**Challenge**
Print the listing below word for word, keeping every line in its original order.

>> BEGIN Material

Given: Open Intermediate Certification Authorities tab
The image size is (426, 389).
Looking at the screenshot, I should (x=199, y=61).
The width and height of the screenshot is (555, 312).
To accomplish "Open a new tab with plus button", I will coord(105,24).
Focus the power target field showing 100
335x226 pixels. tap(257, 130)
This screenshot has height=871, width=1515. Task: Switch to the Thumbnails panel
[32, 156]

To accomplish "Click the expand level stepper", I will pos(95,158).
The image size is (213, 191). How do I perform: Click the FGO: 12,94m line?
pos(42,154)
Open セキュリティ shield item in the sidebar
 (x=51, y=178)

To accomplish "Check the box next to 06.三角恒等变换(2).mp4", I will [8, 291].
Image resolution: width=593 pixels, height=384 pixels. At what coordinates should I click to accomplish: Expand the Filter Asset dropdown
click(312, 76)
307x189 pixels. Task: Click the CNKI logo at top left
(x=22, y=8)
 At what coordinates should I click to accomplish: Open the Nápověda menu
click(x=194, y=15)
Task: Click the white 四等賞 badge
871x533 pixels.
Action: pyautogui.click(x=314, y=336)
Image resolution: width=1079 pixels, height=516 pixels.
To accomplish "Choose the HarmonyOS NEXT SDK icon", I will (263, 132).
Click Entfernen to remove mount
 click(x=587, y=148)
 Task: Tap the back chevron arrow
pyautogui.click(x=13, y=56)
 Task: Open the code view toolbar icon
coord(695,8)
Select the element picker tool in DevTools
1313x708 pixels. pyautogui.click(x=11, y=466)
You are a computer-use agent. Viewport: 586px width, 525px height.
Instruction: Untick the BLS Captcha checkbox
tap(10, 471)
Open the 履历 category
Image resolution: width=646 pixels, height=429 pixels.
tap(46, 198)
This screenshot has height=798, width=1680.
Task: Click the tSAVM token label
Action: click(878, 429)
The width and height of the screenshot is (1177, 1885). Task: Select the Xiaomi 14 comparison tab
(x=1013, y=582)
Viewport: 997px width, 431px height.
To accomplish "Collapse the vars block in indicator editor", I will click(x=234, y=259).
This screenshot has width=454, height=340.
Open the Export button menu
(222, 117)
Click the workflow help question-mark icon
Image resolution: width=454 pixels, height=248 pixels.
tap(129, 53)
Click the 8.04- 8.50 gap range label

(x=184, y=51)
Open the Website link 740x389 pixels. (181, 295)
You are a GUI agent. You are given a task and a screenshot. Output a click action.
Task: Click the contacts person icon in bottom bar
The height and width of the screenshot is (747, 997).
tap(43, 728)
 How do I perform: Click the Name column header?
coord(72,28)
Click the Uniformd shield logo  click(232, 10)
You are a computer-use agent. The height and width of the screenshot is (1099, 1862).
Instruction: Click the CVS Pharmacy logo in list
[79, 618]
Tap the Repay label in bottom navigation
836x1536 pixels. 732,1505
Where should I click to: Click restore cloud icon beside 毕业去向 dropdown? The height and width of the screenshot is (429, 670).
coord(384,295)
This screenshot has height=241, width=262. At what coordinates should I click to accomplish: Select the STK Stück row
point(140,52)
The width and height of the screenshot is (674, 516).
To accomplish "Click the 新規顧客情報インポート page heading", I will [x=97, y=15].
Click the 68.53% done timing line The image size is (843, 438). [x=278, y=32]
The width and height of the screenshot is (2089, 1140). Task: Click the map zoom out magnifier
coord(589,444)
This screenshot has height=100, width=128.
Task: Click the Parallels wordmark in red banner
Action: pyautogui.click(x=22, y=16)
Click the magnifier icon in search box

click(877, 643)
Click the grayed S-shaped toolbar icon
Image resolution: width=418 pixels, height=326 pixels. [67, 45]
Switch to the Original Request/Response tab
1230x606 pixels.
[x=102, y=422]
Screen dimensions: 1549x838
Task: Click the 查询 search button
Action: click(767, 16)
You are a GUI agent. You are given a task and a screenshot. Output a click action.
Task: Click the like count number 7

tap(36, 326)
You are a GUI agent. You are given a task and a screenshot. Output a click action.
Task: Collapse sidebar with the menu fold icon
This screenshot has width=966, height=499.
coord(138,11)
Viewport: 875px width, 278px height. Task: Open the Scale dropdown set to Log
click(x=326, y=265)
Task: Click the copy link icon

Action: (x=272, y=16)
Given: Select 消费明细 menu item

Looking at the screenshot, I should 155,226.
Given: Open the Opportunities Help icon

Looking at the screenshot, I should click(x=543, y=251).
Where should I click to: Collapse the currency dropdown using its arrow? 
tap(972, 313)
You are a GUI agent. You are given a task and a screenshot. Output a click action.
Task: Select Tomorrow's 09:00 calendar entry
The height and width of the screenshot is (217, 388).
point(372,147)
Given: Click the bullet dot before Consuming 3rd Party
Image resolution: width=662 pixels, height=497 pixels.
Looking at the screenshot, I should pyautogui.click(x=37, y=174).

>> END Material

**Solution for this problem**
Given: Open Intermediate Certification Authorities tab
The image size is (426, 389).
Looking at the screenshot, I should (x=199, y=61).
The width and height of the screenshot is (555, 312).
To accomplish "Open a new tab with plus button", I will coord(105,24).
Focus the power target field showing 100
335x226 pixels. tap(257, 130)
This screenshot has height=871, width=1515. Task: Switch to the Thumbnails panel
[32, 156]

To accomplish "Click the expand level stepper", I will pos(95,158).
The image size is (213, 191). How do I perform: Click the FGO: 12,94m line?
pos(42,154)
Open セキュリティ shield item in the sidebar
 (x=51, y=178)

To accomplish "Check the box next to 06.三角恒等变换(2).mp4", I will [8, 291].
Image resolution: width=593 pixels, height=384 pixels. At what coordinates should I click to accomplish: Expand the Filter Asset dropdown
click(312, 76)
307x189 pixels. Task: Click the CNKI logo at top left
(x=22, y=8)
 At what coordinates should I click to accomplish: Open the Nápověda menu
click(x=194, y=15)
Task: Click the white 四等賞 badge
871x533 pixels.
Action: pyautogui.click(x=314, y=336)
Image resolution: width=1079 pixels, height=516 pixels.
To accomplish "Choose the HarmonyOS NEXT SDK icon", I will (263, 132).
Click Entfernen to remove mount
 click(x=587, y=148)
 Task: Tap the back chevron arrow
pyautogui.click(x=13, y=56)
 Task: Open the code view toolbar icon
coord(695,8)
Select the element picker tool in DevTools
1313x708 pixels. pyautogui.click(x=11, y=466)
You are a computer-use agent. Viewport: 586px width, 525px height.
Instruction: Untick the BLS Captcha checkbox
tap(10, 471)
Open the 履历 category
Image resolution: width=646 pixels, height=429 pixels.
tap(46, 198)
This screenshot has height=798, width=1680.
Task: Click the tSAVM token label
Action: click(878, 429)
The width and height of the screenshot is (1177, 1885). Task: Select the Xiaomi 14 comparison tab
(x=1013, y=582)
Viewport: 997px width, 431px height.
To accomplish "Collapse the vars block in indicator editor", I will click(x=234, y=259).
This screenshot has width=454, height=340.
Open the Export button menu
(222, 117)
Click the workflow help question-mark icon
Image resolution: width=454 pixels, height=248 pixels.
tap(129, 53)
Click the 8.04- 8.50 gap range label

(x=184, y=51)
Open the Website link 740x389 pixels. (181, 295)
You are a GUI agent. You are given a task and a screenshot. Output a click action.
Task: Click the contacts person icon in bottom bar
The height and width of the screenshot is (747, 997).
tap(43, 728)
 How do I perform: Click the Name column header?
coord(72,28)
Click the Uniformd shield logo  click(232, 10)
You are a computer-use agent. The height and width of the screenshot is (1099, 1862).
Instruction: Click the CVS Pharmacy logo in list
[79, 618]
Tap the Repay label in bottom navigation
836x1536 pixels. 732,1505
Where should I click to: Click restore cloud icon beside 毕业去向 dropdown? The height and width of the screenshot is (429, 670).
coord(384,295)
This screenshot has height=241, width=262. At what coordinates should I click to accomplish: Select the STK Stück row
point(140,52)
The width and height of the screenshot is (674, 516).
To accomplish "Click the 新規顧客情報インポート page heading", I will [x=97, y=15].
Click the 68.53% done timing line The image size is (843, 438). [x=278, y=32]
The width and height of the screenshot is (2089, 1140). Task: Click the map zoom out magnifier
coord(589,444)
This screenshot has height=100, width=128.
Task: Click the Parallels wordmark in red banner
Action: pyautogui.click(x=22, y=16)
Click the magnifier icon in search box

click(877, 643)
Click the grayed S-shaped toolbar icon
Image resolution: width=418 pixels, height=326 pixels. [67, 45]
Switch to the Original Request/Response tab
1230x606 pixels.
[x=102, y=422]
Screen dimensions: 1549x838
Task: Click the 查询 search button
Action: click(767, 16)
You are a GUI agent. You are given a task and a screenshot. Output a click action.
Task: Click the like count number 7

tap(36, 326)
You are a GUI agent. You are given a task and a screenshot. Output a click action.
Task: Collapse sidebar with the menu fold icon
This screenshot has width=966, height=499.
coord(138,11)
Viewport: 875px width, 278px height. Task: Open the Scale dropdown set to Log
click(x=326, y=265)
Task: Click the copy link icon

Action: (x=272, y=16)
Given: Select 消费明细 menu item

Looking at the screenshot, I should 155,226.
Given: Open the Opportunities Help icon

Looking at the screenshot, I should click(x=543, y=251).
Where should I click to: Collapse the currency dropdown using its arrow? 
tap(972, 313)
You are a GUI agent. You are given a task and a screenshot. Output a click action.
Task: Select Tomorrow's 09:00 calendar entry
The height and width of the screenshot is (217, 388).
point(372,147)
Given: Click the bullet dot before Consuming 3rd Party
Image resolution: width=662 pixels, height=497 pixels.
Looking at the screenshot, I should pyautogui.click(x=37, y=174).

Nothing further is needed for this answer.